You see, Jobs at Apple didn’t just usher in innovative new products like the iMac, iPod, and iPhone, he helped create an environment where those products were conceived and brought to market. To that end, Jobs helped create an infrastructure that will arguably keep Apple on pace to continue churning out successful products for some time.

Last week, John Gruber of Daring Fireball wrote:

Apple’s products are replete with Apple-like features and details, embedded in Apple-like apps, running on Apple-like devices, which come packaged in Apple-like boxes, are promoted in Apple-like ads, and sold in Apple-like stores. The company is a fractal design. Simplicity, elegance, beauty, cleverness, humility. Directness. Truth. Zoom out enough and you can see that the same things that define Apple’s products apply to Apple as a whole. The company itself is Apple-like. The same thought, care, and painstaking attention to detail that Steve Jobs brought to questions like “How should a computer work?”, “How should a phone work?”, “How should we buy music and apps in the digital age?” he also brought to the most important question: “How should a company that creates such things function?”
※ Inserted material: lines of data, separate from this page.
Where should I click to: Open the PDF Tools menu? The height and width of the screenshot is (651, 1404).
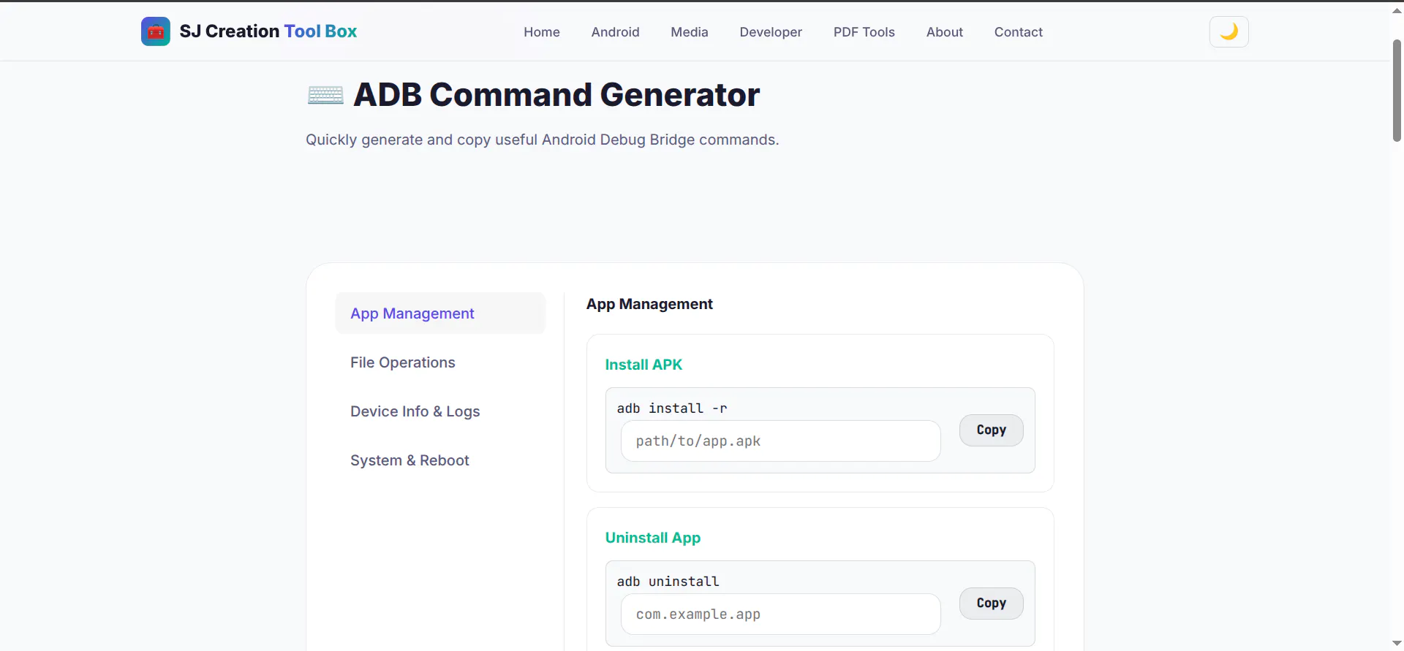(x=864, y=32)
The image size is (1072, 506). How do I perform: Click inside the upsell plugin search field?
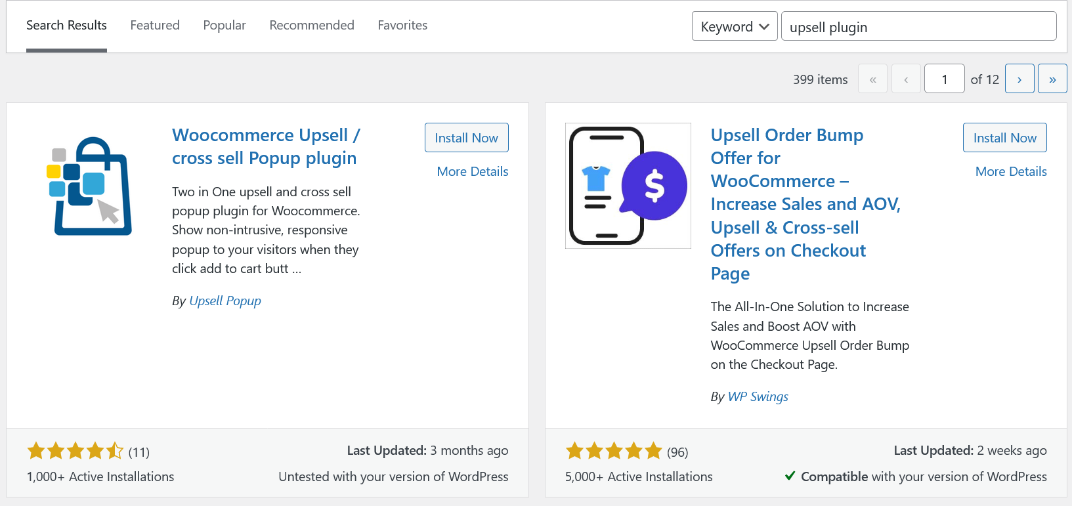[x=918, y=26]
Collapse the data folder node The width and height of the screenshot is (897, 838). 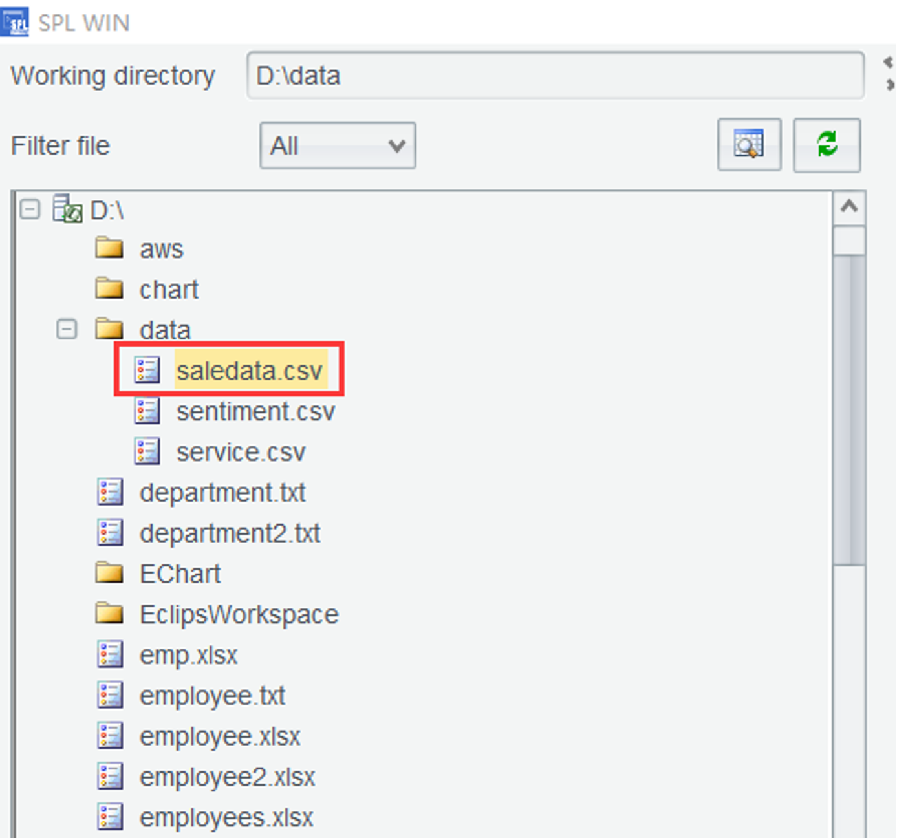point(67,330)
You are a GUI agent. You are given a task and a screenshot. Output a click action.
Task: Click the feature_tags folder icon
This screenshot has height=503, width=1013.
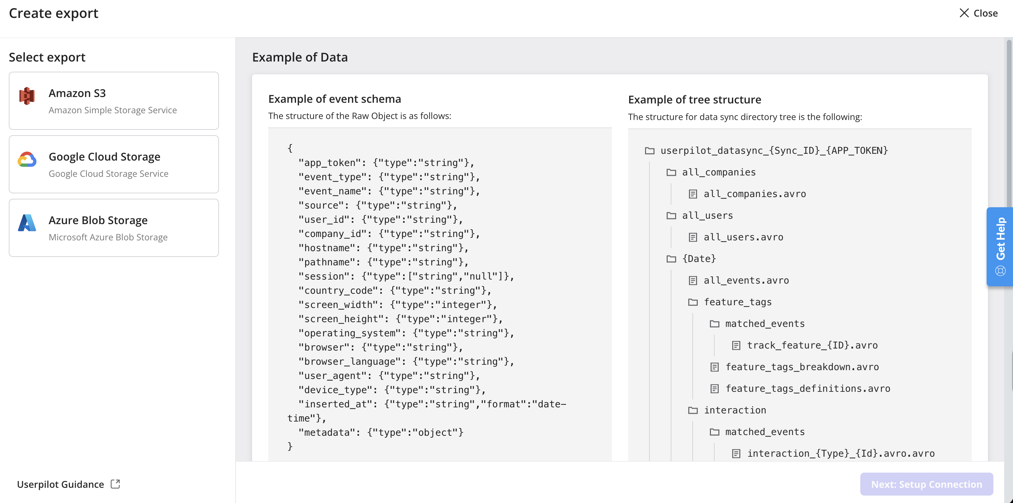693,302
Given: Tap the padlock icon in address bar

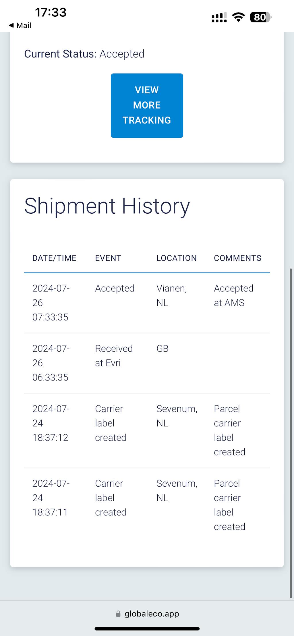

Jobs’s greatest creation isn’t any Apple product. It is Apple itself.

And so it goes.

Jobs has filled the ranks of Apple with people who buy into Jobs’ notion of what a company like Apple should be about. It’s not about the bottom line, it’s about creating products that can literally change the world. And sure, money matters, you’d have to be a fool to believe otherwise, but Apple’s brass firmly believe that if you focus on innovative products that customers love, the bottom line will take care of itself.

Looking forward a decade or two, it’s likely that Jobs’ legacy at Apple won’t solely be relegated to the products Apple released under his leadership, but will encompass a company that was able to remain on the vanguard of technology and the way people interact with consumer electronics even after he stepped down as CEO.